Re: Page breaks when you print formatted html docs

Daniel W. Connolly (connolly@hal.com)
Fri, 03 Jun 1994 11:00:42 -0500


In message <9406020928.AA04245@dragget.hpl.hp.com>, Dave Raggett writes:
>> Is there any code we can imbed in the html doc which will force page
>> breaks at appropriate spots? Like the tops of sections beginning
>> with <h1>, etc.?
>
>This kind of thing shouldn't go into the HTML. Instead you need a better
>utility for converting to Postscript. In the longer term, style sheets
>will carry this info for specified page sizes etc.

If you need to hack today, i.e. you have some application where it's
easier to hack the documents to tell your converter where to put page
breaks than it is to fix the converter to "do it right," I'd suggest
writing:

<? pagebreak>

or
&pagebreak;

The <? pagebreak> thingy is a "processing instruction." It's a kind of
SGML escape mechanism. It's almost like a comment, except that it _is_
part of the ESIS, that is, the parsed representation of a document.
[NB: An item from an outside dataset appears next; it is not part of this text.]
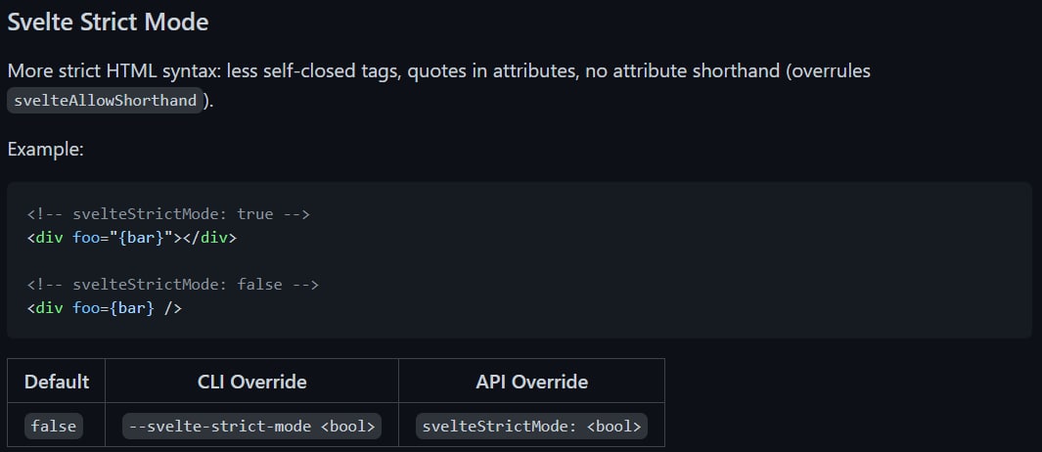Click the svelteStrictMode: false comment line
The width and height of the screenshot is (1042, 452).
pos(173,285)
The &pagebreak; thingy is an entity reference. It presupposes that
somewhere in the prologue (DTD), somebody has written:

<!ENTITY pagebreak SDATA [pagebreak]>
or
<!ENTITY pagebreak "<? pagebreak>">
or
<!ENTITY pagebreak "<pagebreak>">

The handy thing about the &pagebreak; form is that it works like a
macro that you can later redefine without editing your documents. For
example, suppose folks had been writing &br; all along in stead of
<br>. And suppose the first version of the HTML DTD that defined br
defined it thusly:

<!ENTITY br "<? linebreak>">

because we believed linebreaks had no structural significance. Then,
we decide after a while that in fact they do have structural
significance -- the parts of a postal address, for example, are split
into separate lines to distinguish street address from city and state,
etc. Then we could revise the DTD to read:

<!ENTITY br "<br>">

and presto! without changing the documents, they all benefit from this
change. (Some documents would potentially become invalid, since
<?linebreak> is allowed anywhere, and <br> might only be allowed in
certain places).

On the practical side, I think you can choose either form of markup
and get the results you're after -- namely, that it doesn't show up on
the screen when you preview it with Mosaic. Quick check... Crud.
Mosaic displays &pagebreak; and <?pagebreak>.

So much for that idea!

Oh well... there's always the old comment hack
<!-- pagebreak -->

Dan